4

Is there a way to make xelatex follow the standard bidi algorithm?

I'm using setup similar to this:

\documentclass[12pt]{article}
\TeXXeTstate=1
\usepackage{polyglossia}
\setmainfont{Linux Libertine O}
\setsansfont{Linux Biolinum O}
\setdefaultlanguage{english}
\setotherlanguages{russian,hebrew}
\usepackage{bidi}

Now everything is fine and dandy, except that I have to use \begin{hebrew} and \end{hebrew} or directionality commands to mark up Hebrew passages.

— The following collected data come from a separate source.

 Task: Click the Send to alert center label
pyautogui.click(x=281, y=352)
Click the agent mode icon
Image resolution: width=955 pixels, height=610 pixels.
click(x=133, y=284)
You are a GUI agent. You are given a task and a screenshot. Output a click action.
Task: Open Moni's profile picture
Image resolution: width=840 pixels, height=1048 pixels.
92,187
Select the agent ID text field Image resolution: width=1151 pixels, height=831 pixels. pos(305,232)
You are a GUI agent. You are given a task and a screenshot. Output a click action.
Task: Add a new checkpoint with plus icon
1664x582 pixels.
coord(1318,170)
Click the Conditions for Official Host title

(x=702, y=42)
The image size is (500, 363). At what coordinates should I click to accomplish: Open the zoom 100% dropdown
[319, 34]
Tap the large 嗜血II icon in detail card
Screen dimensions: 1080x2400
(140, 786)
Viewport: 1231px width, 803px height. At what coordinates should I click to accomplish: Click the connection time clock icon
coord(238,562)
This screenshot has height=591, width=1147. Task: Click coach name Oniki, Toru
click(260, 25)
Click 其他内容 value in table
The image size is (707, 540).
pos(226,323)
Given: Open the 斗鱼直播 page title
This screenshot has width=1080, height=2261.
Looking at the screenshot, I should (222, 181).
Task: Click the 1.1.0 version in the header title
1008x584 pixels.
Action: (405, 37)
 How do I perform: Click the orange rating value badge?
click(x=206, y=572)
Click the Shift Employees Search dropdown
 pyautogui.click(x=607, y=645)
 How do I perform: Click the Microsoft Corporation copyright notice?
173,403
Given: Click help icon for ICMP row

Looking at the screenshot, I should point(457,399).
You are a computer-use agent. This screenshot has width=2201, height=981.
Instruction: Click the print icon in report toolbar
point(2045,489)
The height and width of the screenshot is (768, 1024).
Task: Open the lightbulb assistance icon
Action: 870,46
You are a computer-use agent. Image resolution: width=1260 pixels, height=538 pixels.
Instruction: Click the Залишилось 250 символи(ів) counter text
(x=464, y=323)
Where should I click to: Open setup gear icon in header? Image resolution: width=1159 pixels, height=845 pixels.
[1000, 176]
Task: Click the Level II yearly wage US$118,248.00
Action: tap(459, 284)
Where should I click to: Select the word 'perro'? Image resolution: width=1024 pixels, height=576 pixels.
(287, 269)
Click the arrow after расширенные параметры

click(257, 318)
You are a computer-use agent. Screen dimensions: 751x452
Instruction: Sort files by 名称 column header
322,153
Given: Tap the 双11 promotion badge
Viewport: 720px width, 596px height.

This is rather annoying.

One would expect that \usepackage{bidi} would make xelatex follow the standard bidi algorithm when deciding on text direction, but apparently this doesn't happen.

Is there any other package that enables the bidi algorithm, or provides some other way to make xelatex infer text direction from the script? If not, perhaps there's some technical or philosophical issue I'm not aware of that prevents this?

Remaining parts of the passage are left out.